Balancing Robots and the Human Labor Force
Throughout history, there has always been some form of resistance every time humanity makes the step forward. It happened when the world switched from an Agrarian system to an industrial one, and it is now happening as the world switches to automation. As more manufacturers are turning to industrial robots for most of their operations, human laborers are feeling more left out every day, and this begs one question. Can automation accommodate skilled human labor? The following are some of the ways through which balance between the two can be struck.
Even before industrial robots became the standard, it used to take some form of training for a person to scale up at work. The same applies to the current workforce. For anyone to stand a chance and not get laid off, acquiring an indispensable skill is important. Since humans can’t keep up with robots, the best that can be done to integrate both is to train humans in new skills like robot management and repair since robots are still mechanical machines that run on programs created by humans.
They will require human involvement for them to work as they are intended to. An industrial painting robot arm, for instance, may be able to do the equivalent work of 10 people, but after a while, maintenance will be necessary, and since they are not programmed to repair themselves, human intervention will be needed.
Cobots are Collaborative Robots.
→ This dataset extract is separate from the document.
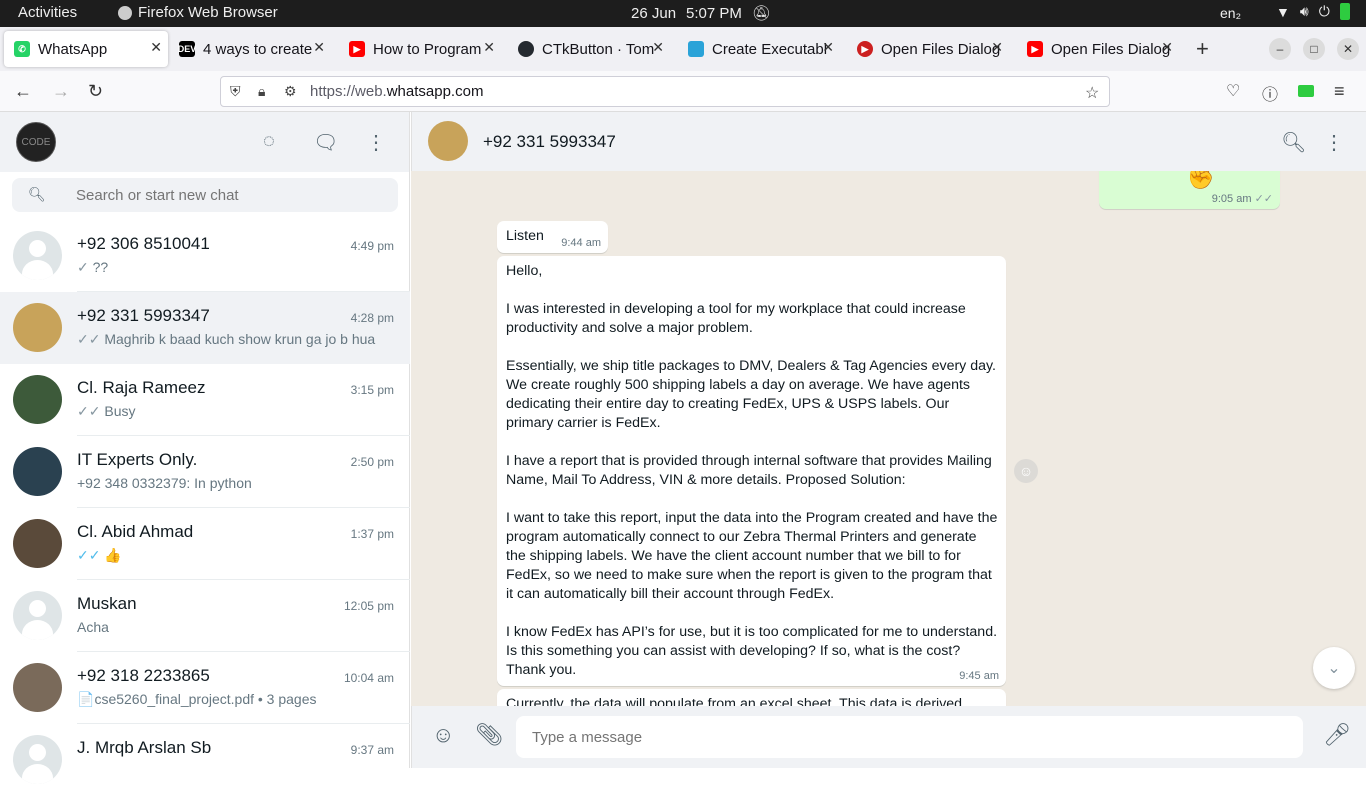 This screenshot has height=796, width=1366. Describe the element at coordinates (236, 92) in the screenshot. I see `shield-icon: ⛨` at that location.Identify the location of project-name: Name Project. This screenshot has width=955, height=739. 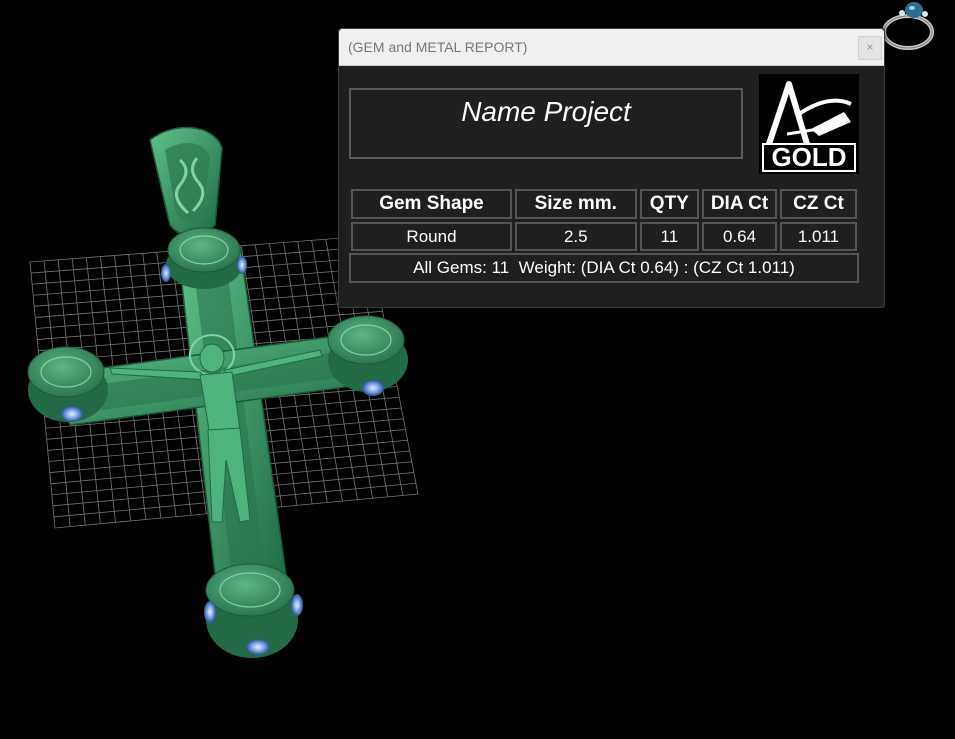
(546, 112).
These are special robots that are designed to work alongside human beings. Rather than replace humans, these were designed to bring the best out of human labor by assisting them with things that they lack, speed and accuracy, for instance. Unlike normal industrial robots, cobots are much smaller and look friendlier. They don’t make erratic movements and can share the same space in close proximity with human workers without any accidents happening as they run on highly advanced AI.
There are working systems around the world already, with the best example being CaliBurger, a fast-food chain that has incorporated cobots and humans in its service delivery. The robots flip the burgers while the human workers deal with orders and deliveries.
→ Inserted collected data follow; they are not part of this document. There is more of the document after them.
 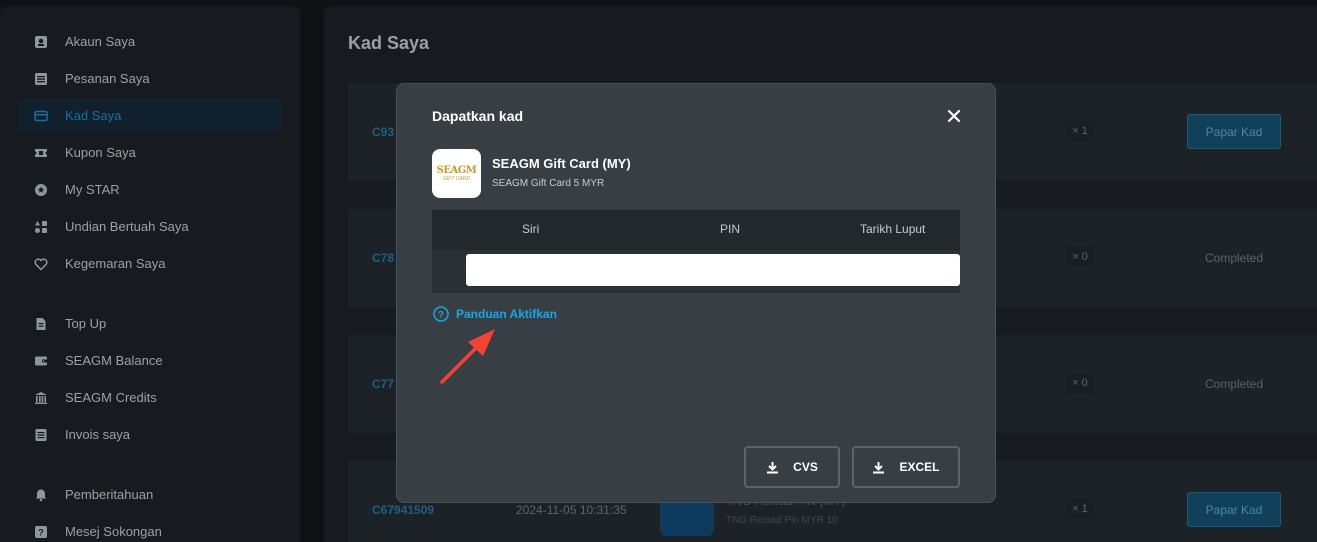 What do you see at coordinates (41, 264) in the screenshot?
I see `heart-icon` at bounding box center [41, 264].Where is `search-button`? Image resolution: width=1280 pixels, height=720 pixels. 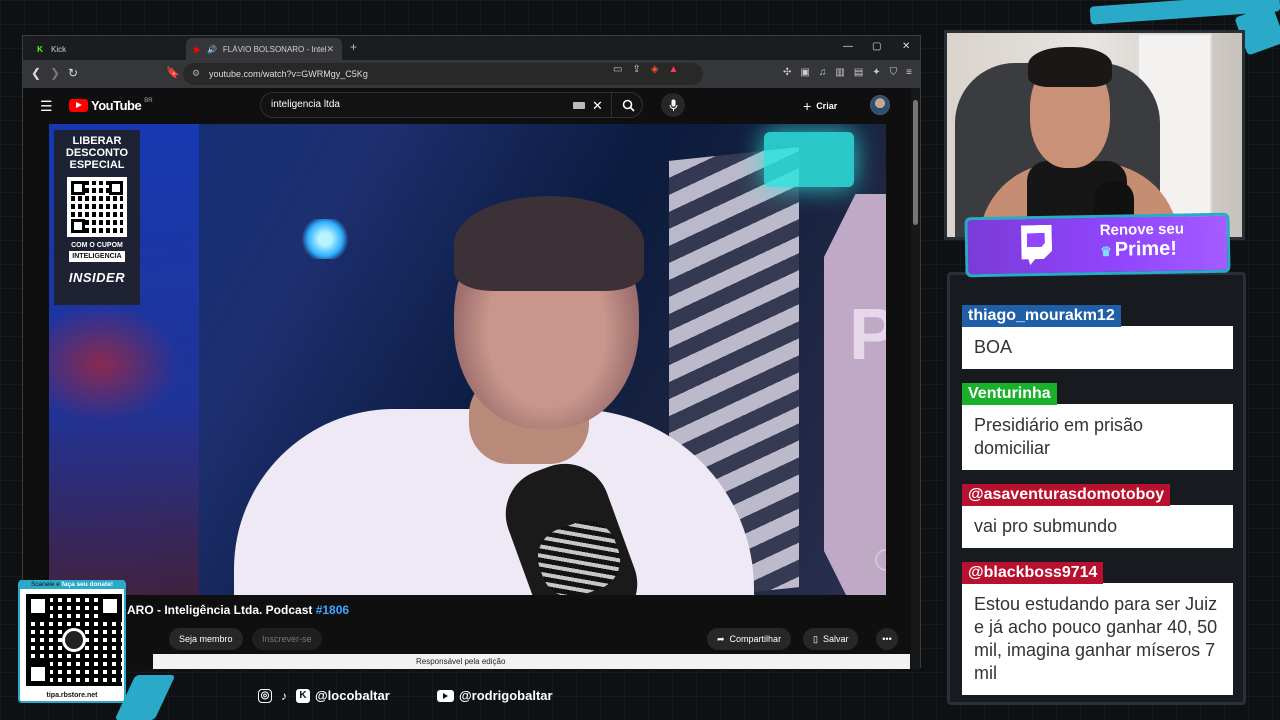
search-button is located at coordinates (628, 105).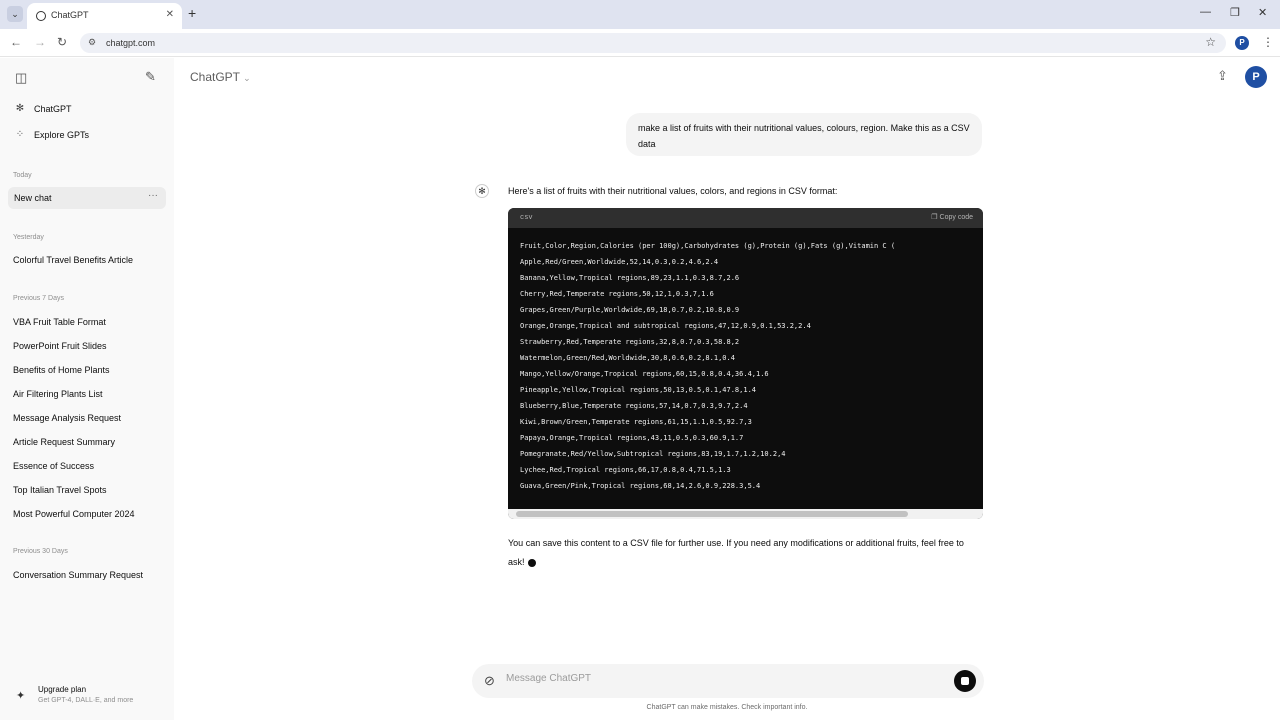 This screenshot has width=1280, height=720. I want to click on paperclip-icon: ⊘, so click(490, 681).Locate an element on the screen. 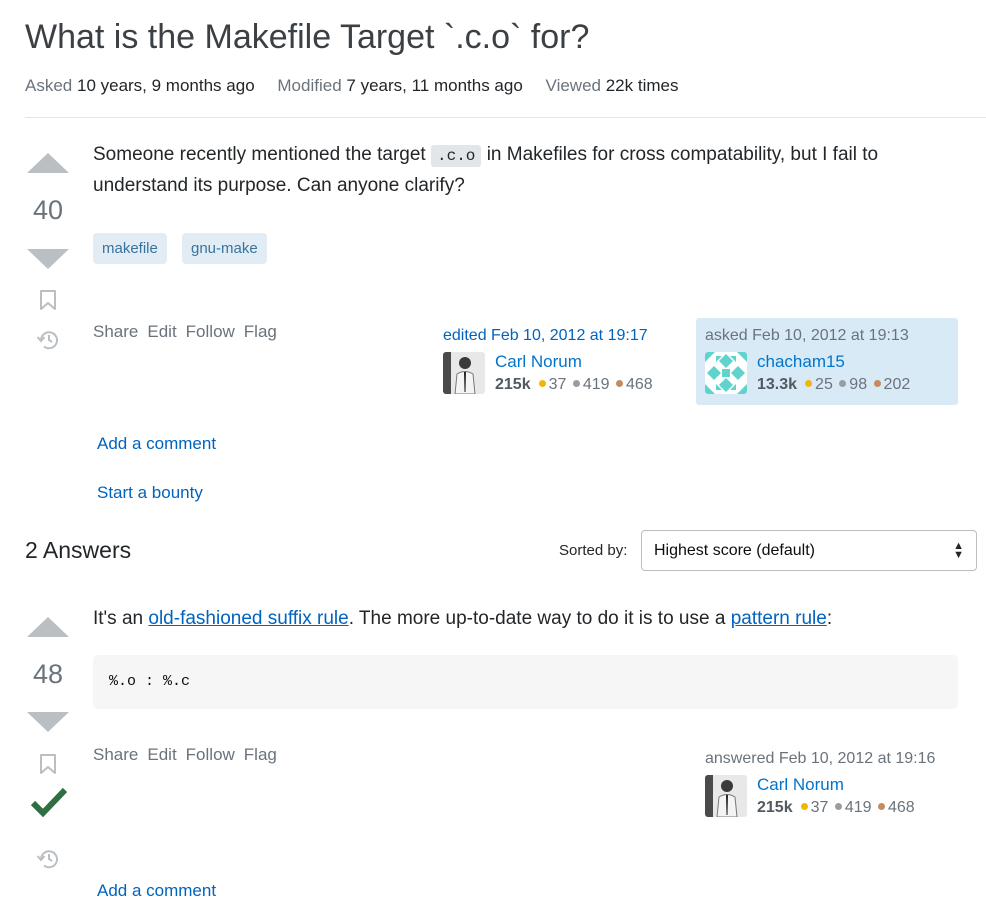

It is easy for people to pick up on unfounded theories and rumors and build misunderstandings out of that. One of the longest-running theories about the increased use of robots in day-to-day life is that these robots will rise up and revolt against humans one day. That may be common in movies, but it is not surprising that such fear plays out in real life. Mindsets like this can cause friction at work as some workers may be unwilling to work alongside robots out of fear and disdain.
However, this is something that can be smoothed out by proper education and the creation of awareness. The more people understand what industrial robots are all about, the easier it becomes for them to accept new changes that make collaborations much easier for all the parties involved.
Award Exemplary Work
Unlike robots, human beings work through motivation. They are driven by a goal, and in this case, that goal comes in the form of a salary at the end of the month. Maintaining this morale throughout the year can be hard, and it is not uncommon for workers to experience slumps at work. This can affect their output.
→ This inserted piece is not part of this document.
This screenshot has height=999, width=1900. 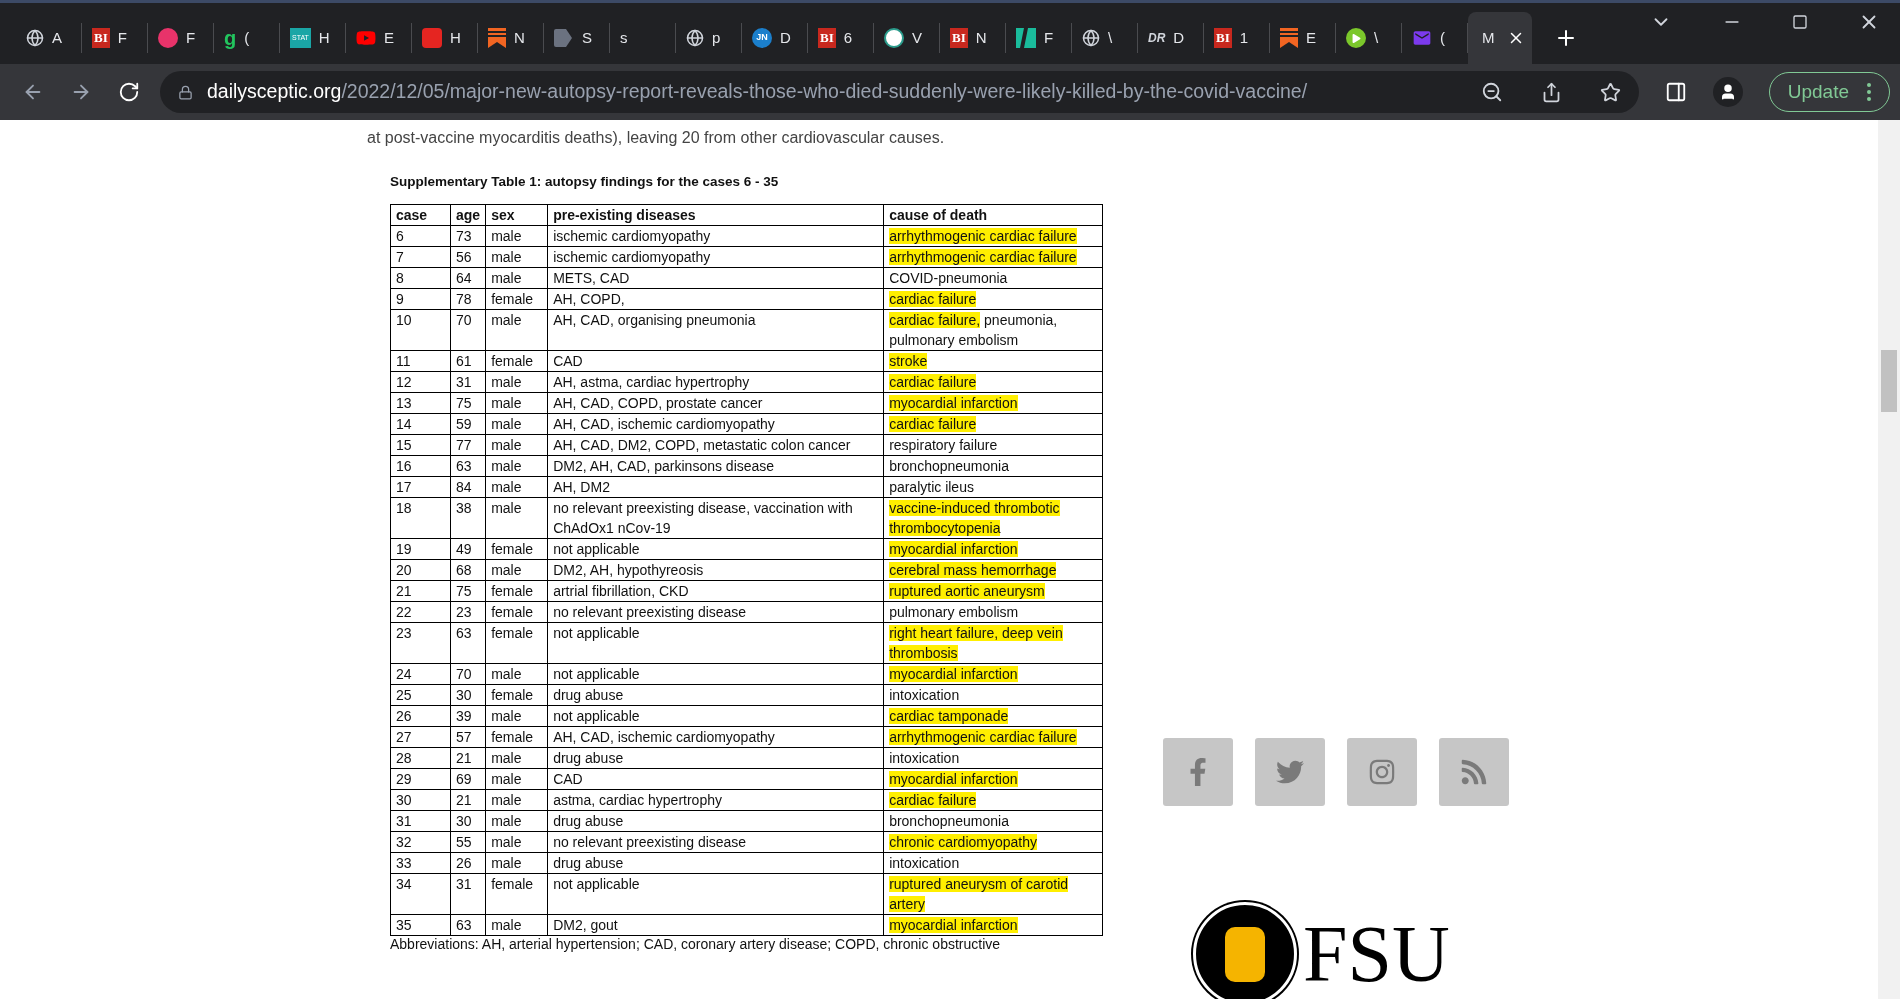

Therefore, if you run a manufacturing business that makes use of people and robots alike, make sure you reward exemplary work done by the people at all times to avoid situations where they start feeling unappreciated and undervalued. Ignoring such sentiments may look harmless at first, but with time, they pile up, and you may find yourself dealing with serious sabotage issues at work, which can be pretty costly for you in the long run.
Create Transition Programs
Unfortunately for people, robots will eventually take over most manufacturing space tasks, even the ones that have been recently created to accommodate human beings. We can create as many positions as many times as possible, but the pace of technological advancement far outpaces that ability. The best that can be done at the moment would be to create transitioning programs that prepare people for the eventuality that they’ll be out of jobs in the end. This is way better than springing the news to them out of the blue as that could have detrimental effects on both the people and the health of the job.
One area that holds the potential of surviving this automation onslaught is the customer care department. You can train your most skilled workers to take up new roles like dealing with customers, and although it would not address the bigger problem, it is much better than nothing.
Robots are a necessary existence; ignoring their importance will only serve to take humanity many steps backward. The pace of automating manufacturing is only going to speed up, and humans have to either adapt or be left on the wayside. Right now, what should take precedence is finding ways of bringing both worlds together for a working relationship that ensures no side lacks for anything. It may appear to be an impossible task on paper but if there’s willingness by all parties involved then anything can be done.